Other posts have discussed light commercial systems for restaurants and other similar businesses. But what if you need a solar thermal system with a bit more uumph? Here’s the recipe for a solar hot water system that would be perfect for, say, apartment buildings or hotels. It provides 330 gallons of hot water per hour, with significant backup strength.
The example I’ll discuss below is for a two-building apartment complex in Los Angeles, in which the solar thermal is targeted to provide 50 percent of hot water demand.
This size of solar thermal system — six solar collectors backed up by a Solar Phoenix modulating water heater — also works great for large restaurants or smaller hotels. To illustrate this, take a look at this case study of a solar thermal system on Catawba College in Salisbury, NC. Cost analysis indicates that energy costs at the school were cut by 58 percent. Now that’s a success story.

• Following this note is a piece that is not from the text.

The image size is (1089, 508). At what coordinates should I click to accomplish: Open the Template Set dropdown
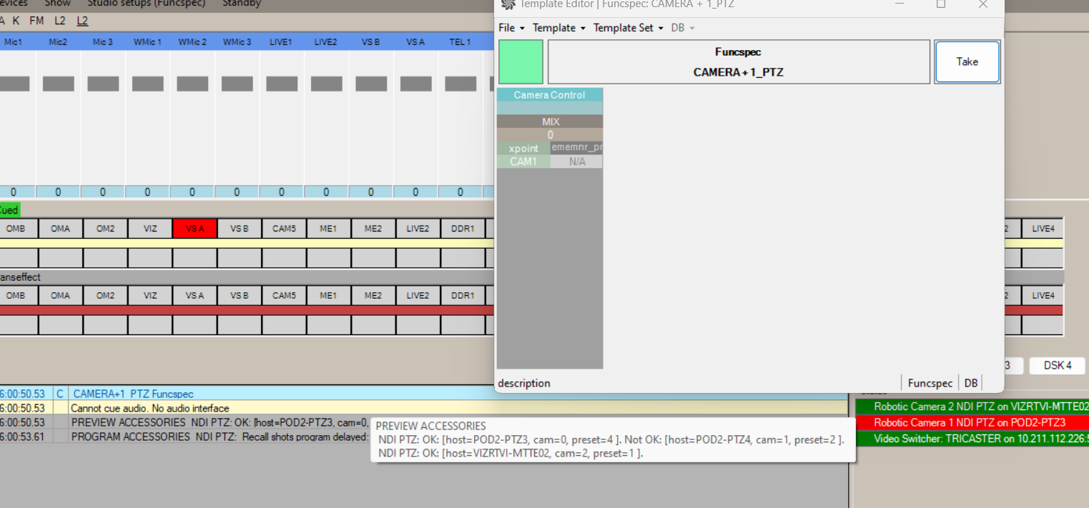[x=628, y=28]
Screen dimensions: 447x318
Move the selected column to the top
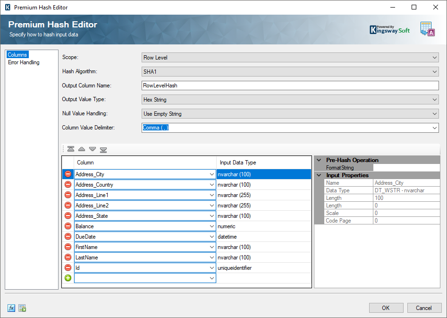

Here are the details on the new, low-income housing project in LA that needs a cost-effective solar thermal system:
- Building A has a hot water demand of about 500 gpd. It’s made up of 16 two- and three-bedroom units; a laundry room with four washers; a community kitchen; and a staff restroom.

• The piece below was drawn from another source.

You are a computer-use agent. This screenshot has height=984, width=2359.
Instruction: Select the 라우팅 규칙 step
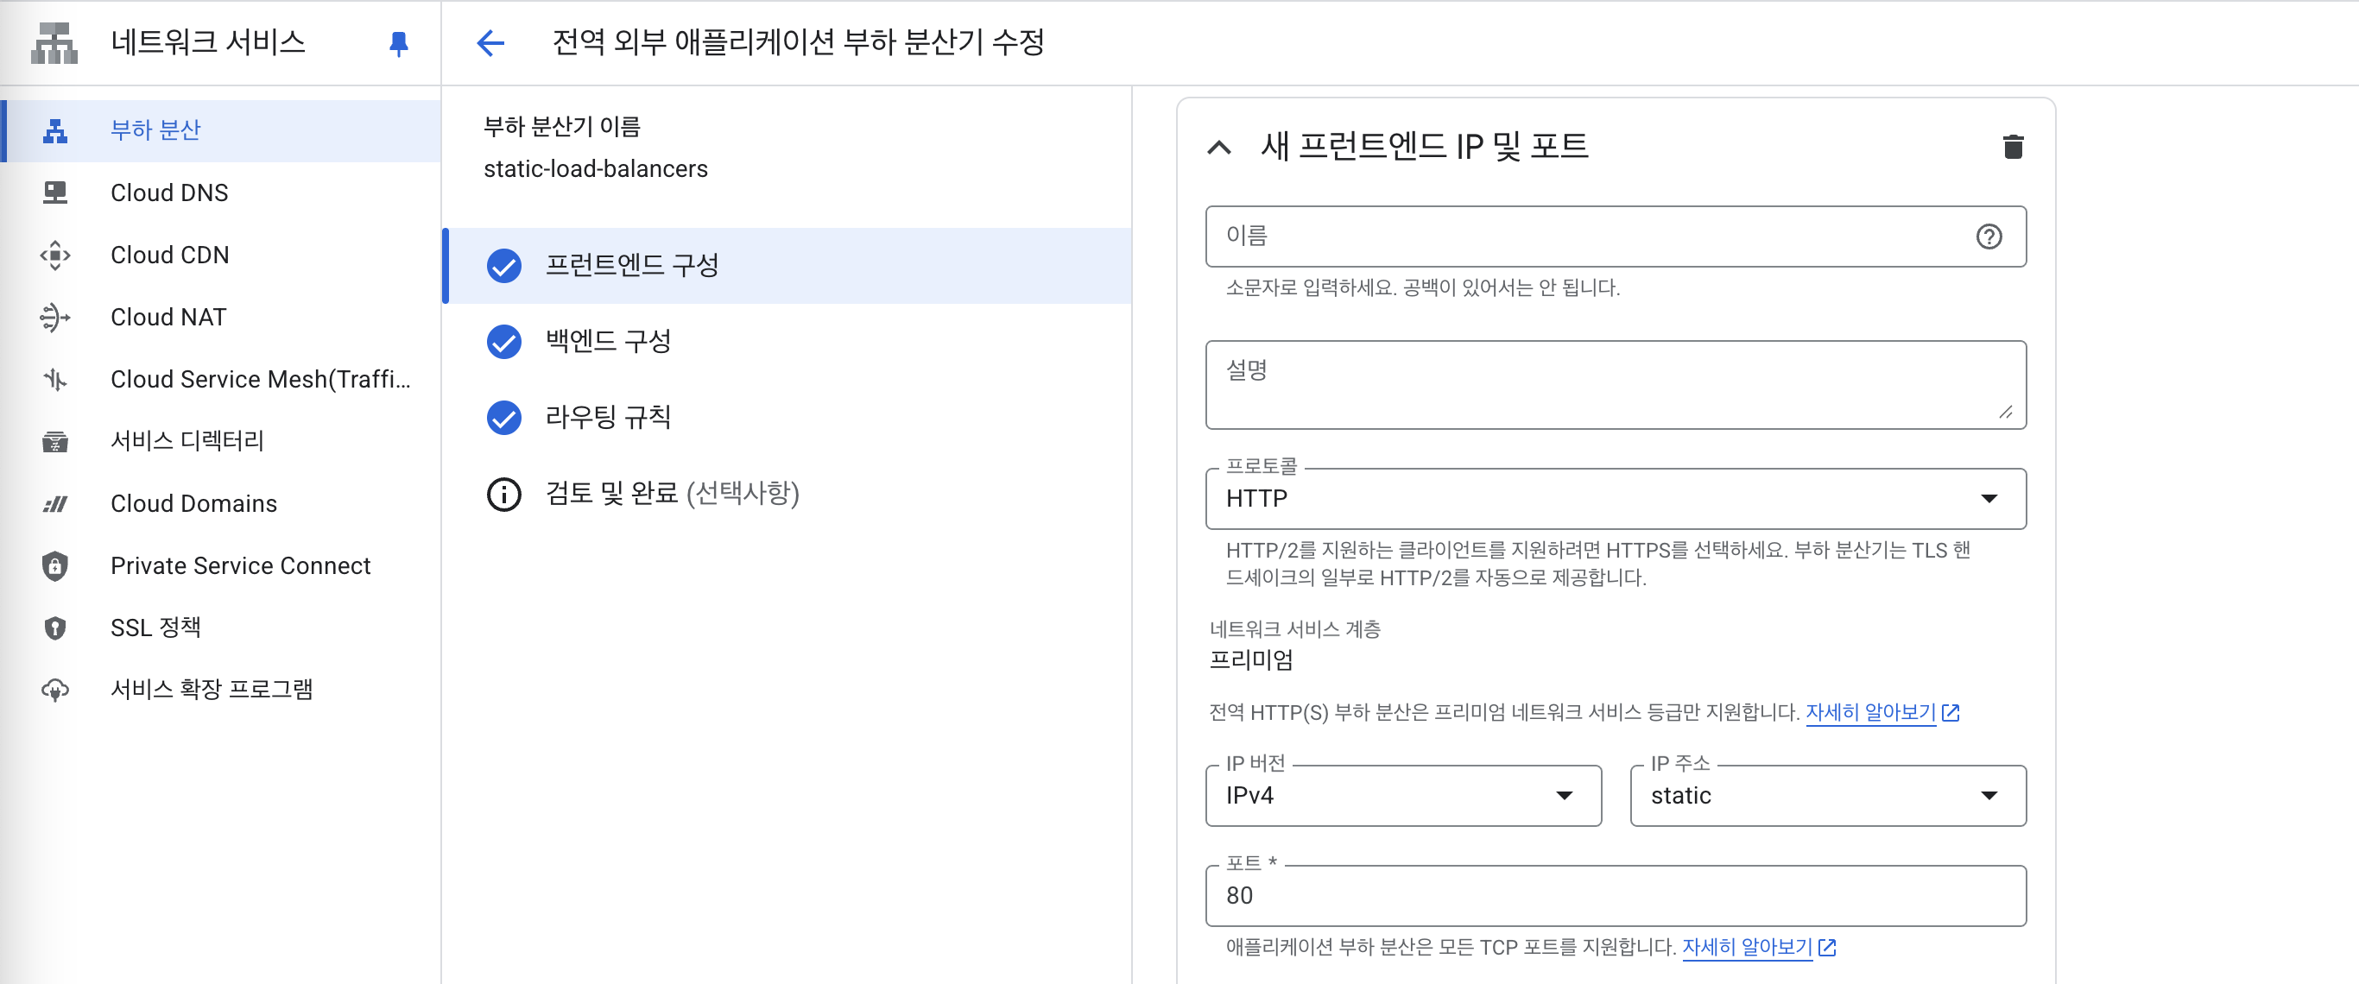click(x=608, y=417)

- Building B has a hot water demand of 800 gpd. It includes 25 one-bedroom units; three washing machines; and one mop sink.
The solar thermal system I designed for this apartment complex features a 199-BTU Solar Phoenix, a highly efficient water heater that stores nearly 120 gallons of solar-heated water and kicks in as backup with more water in needed than can be heated by the sun. It’s a drainback system to guard against overheating. Also, I’ve upped the solar water storage with the addition of a second 119-gallon tank. While a light commercial system may require three to four solar collectors, for this application, I’ve recommended six 4’x’8’ collectors.
Here’s the parts list:
- 1 ea. Solar Phoenix, PH199-119SNHX, stainless-steel, modulating, condensing water heater with solar input
- 1 ea. SSU-119 stainless-steel 119-gallon indirect tank
- 1 ea. SSU-20DB stainless-steel drainback tank for overheat protection
- 1 ea. Variable speed solar pump control with 4 sensors (8600-047)
- 1 ea. Solar-rated anti-scalding valve (8600-068)
- 6 ea. 4’x8’ flat plate solar collectors (FP-32SC)
- 6 ea. FP-RM mounts (or select mounts for roof application)
- 1 ea. Field-supplied pump that will supply 7 GPM and the lift from the drainback tank to the collectors
- 1 ea. Field-supplied tank-to-tank transfer pump 1/2″ (I recommend a Taco 006B)
- 1″ copper and insulation to the collectors
The control strategy uses a tank-to-tank transfer pump that will transfer the solar heat to the water heater, but will not allow the water heater to heat the storage tank. This is not a solar tank preheating a water heater; rather this is solar heating 240 gallons of storage and the water heater only firing to make up what the solar will not produce.
Data logging that allows solar production to be posted on the internet is available if the apartment building supervisors have an interest in seeing how well the solar system is performing.
In colder climates, I would recommend increasing the number of collectors to eight collectors or upgrading the size of the collectors to 4’x10’ panels.